» **DATA EXTRACT**:
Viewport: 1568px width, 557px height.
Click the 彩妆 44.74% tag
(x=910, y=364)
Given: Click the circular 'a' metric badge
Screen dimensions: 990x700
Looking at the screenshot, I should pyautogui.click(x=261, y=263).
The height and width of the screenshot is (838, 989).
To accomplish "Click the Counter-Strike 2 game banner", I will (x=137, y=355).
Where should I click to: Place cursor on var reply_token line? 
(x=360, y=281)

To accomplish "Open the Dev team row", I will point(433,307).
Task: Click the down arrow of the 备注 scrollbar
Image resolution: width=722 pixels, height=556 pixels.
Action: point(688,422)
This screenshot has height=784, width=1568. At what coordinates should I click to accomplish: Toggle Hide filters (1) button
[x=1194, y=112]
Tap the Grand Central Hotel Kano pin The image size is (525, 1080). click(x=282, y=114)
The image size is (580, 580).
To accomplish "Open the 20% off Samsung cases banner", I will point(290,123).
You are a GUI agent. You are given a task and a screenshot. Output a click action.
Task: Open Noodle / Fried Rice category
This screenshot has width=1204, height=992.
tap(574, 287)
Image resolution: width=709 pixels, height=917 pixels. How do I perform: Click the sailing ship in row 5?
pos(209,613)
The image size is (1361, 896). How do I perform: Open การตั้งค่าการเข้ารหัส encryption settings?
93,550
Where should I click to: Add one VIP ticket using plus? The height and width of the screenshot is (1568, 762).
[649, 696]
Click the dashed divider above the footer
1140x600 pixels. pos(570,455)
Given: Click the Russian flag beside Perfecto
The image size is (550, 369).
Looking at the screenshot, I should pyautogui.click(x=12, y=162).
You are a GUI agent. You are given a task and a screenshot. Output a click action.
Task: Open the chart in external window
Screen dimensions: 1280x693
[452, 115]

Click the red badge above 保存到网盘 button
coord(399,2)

» **THE PROBLEM**: For the records above, state the count of lines where "will" appears, without any other text.

» **PROBLEM SOLUTION**: 3